E poi, Peter fa esattamente l'ultima cosa che pensavo avrebbe potuto fare in questo momento.
Mi abbraccia.
Annulla quella misera distanza e mi avvolge tra le sue braccia, facendomi sentire ancora una bambina, bisognosa di protezione. È lui a consolare me, e non il contrario. È assurdo. Eppure, è un abbraccio che riesce a far sciogliere il ghiaccio che mi si era insediato nelle ossa. 
Con la testa nell'incavo tra la sua spalla e il collo, sento un breve singhiozzo scuotermi il petto. E una sensazione di calore ancora più forte invadermi da capo a piedi, e ancora il cuore che batte più forte. E il suo profumo che mi invade, familiare e buonissimo. - Scusami... - mormoro, ricacciando indietro gli aghi che mi pungono gli occhi. - Devi avermi odiata.
- Non riuscirei ad odiarti nemmeno volendo - risponde lui a bassa voce, una mano tra i capelli e l'altra a cingermi le spalle. - E poi - aggiunge, il sorriso avvertibile anche dalla voce - quando mi ricapita di sentirti chiedere scusa?
Anche a me scappa un sorriso, ma quando mi ritraggo appena per guardare Peter la mia faccia non potrebbe essere più seria. - Mai più - rispondo chiaramente. - Perciò zitto e goditi il momento.

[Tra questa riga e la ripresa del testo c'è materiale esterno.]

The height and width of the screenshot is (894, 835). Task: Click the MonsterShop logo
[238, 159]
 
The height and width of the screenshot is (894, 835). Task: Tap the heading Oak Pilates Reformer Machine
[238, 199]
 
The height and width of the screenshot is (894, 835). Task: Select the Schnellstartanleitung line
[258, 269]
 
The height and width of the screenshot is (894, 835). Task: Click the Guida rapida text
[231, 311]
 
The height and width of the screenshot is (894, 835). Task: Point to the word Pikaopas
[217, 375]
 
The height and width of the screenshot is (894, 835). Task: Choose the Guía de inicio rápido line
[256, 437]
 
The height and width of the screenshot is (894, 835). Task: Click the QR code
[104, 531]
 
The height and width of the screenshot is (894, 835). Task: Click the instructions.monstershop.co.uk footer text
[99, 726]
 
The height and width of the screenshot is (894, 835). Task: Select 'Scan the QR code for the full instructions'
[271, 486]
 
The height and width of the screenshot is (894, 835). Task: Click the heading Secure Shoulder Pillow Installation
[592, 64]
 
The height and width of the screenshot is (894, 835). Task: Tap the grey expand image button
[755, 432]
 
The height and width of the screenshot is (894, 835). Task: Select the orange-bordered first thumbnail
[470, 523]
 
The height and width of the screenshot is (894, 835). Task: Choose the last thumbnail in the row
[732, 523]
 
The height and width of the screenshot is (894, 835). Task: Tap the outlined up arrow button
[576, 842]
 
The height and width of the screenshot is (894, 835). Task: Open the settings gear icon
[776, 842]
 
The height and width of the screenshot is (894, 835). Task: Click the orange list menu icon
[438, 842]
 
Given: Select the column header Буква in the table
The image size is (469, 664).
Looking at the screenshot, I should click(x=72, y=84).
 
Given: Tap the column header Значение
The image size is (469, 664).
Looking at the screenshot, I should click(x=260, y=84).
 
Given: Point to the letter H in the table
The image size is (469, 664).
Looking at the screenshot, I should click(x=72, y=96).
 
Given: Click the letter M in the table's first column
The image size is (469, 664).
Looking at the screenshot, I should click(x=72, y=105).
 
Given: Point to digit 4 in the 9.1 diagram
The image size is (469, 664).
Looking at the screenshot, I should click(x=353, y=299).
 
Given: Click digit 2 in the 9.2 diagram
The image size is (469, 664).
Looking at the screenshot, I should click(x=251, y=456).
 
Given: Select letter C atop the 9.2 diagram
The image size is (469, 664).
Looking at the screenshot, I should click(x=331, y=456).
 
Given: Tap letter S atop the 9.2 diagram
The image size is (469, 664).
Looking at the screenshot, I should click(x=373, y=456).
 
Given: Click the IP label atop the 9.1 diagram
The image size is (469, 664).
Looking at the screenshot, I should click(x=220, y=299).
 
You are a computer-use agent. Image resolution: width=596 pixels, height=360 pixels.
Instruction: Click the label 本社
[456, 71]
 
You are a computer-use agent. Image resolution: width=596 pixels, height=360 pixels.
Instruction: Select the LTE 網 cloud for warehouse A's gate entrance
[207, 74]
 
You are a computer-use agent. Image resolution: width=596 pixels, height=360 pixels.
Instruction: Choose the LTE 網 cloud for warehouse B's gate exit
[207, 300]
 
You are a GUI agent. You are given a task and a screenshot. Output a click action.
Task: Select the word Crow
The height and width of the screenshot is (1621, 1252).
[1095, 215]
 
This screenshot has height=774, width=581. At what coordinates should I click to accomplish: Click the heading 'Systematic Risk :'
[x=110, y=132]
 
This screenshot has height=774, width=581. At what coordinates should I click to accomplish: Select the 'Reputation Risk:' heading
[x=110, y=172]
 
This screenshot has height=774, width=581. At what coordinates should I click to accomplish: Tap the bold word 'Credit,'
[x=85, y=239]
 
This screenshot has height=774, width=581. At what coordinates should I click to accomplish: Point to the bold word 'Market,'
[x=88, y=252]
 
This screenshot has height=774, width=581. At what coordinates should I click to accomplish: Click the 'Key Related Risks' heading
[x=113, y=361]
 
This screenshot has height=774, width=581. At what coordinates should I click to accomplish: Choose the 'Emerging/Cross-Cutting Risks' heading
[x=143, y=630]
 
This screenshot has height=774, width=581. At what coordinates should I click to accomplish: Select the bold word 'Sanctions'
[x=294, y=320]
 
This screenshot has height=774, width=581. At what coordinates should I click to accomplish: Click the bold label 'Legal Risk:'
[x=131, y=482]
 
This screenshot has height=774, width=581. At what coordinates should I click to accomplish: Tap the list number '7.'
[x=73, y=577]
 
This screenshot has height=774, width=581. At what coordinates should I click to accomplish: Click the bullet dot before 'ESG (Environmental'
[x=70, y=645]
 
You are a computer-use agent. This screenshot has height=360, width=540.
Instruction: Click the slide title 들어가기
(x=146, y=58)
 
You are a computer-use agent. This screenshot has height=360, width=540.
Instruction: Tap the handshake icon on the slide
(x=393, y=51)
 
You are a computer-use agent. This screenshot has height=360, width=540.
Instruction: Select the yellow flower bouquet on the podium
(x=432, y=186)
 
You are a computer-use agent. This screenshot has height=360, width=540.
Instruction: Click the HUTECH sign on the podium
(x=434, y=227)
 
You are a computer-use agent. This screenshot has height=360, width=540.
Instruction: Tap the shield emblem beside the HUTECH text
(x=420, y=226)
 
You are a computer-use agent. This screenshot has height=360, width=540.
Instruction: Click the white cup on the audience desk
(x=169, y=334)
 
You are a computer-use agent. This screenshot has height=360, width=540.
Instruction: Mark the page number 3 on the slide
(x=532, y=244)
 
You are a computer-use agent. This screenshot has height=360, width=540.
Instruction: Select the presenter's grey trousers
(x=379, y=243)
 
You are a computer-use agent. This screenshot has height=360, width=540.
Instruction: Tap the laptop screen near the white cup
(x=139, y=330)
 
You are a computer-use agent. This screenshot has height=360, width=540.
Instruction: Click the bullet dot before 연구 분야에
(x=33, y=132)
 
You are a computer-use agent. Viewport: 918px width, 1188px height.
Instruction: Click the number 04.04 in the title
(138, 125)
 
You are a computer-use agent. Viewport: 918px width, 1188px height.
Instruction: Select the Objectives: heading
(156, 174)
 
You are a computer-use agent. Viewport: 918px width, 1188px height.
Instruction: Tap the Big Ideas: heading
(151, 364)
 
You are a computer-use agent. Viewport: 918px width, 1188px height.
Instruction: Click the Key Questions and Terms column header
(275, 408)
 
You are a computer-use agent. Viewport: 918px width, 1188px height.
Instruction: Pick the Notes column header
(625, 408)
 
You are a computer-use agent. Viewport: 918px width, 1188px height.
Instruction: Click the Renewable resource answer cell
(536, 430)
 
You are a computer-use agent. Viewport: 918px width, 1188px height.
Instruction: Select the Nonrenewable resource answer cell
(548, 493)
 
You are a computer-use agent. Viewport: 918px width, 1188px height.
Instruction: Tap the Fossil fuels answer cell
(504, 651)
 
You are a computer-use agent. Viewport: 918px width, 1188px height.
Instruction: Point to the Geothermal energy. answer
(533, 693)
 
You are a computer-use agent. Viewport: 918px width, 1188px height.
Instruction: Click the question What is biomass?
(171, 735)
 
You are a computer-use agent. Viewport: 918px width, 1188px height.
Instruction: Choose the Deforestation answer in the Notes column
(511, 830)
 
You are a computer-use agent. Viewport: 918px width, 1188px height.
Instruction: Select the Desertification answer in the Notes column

- Agli ordini - ridacchia lui. Il suo viso, da pallido che era, sembra aver recuperato colore, gli occhi si sono illuminati. - Che dici, torniamo al Rifugio?
- Ma sì - sospiro, sciogliendo definitivamente l'abbraccio. - Mi sembrano passati secoli dall'ultima volta che ho passato un po' di tempo con John e Michael.
- Ed io sento che non riuscirò a sopportare i commenti di Matt - borbotta lui. - Ha detto che la mia barba è scandalosa.
- A me piace.
Io e Peter ci voltiamo a guardarci, entrambi sbalorditi; chi ha parlato? Ma quando mi rendo conto che, nelle vicinanze, non c'è nessun altro oltre a noi, mi rendo conto di essere stata io a dirlo.
Oddio, l'ho detto davvero?
Torno a guardare Peter, terrorizzata di me stessa e ancora scossa. Ma che diamine avevo per la testa? Eppure, lui sembra un po' compiaciuto, e sorride. - Grazie - risponde. - Ricordati di dirlo a Matthew, quando lo vedi.
Ricambio il sorriso, un po' riluttante. E non solo per l'orrida prospettiva di dover parlare a Matthew. Sul serio, a cosa stavo pensando quando il mio cervello ha ben creduto che sarebbe stato divertente farmi fare un vero complimento a Peter Pan?
Però, devo ammettere che quella barbetta non gli sta male davvero. Per niente.





schifoschifoschifo.
perdonatemi, è che quando l'ho scritto mi sembrava tanto carino!
invece, riscrivendolo qua... ugh. avevo immaginato qualcosa di completamente diverso.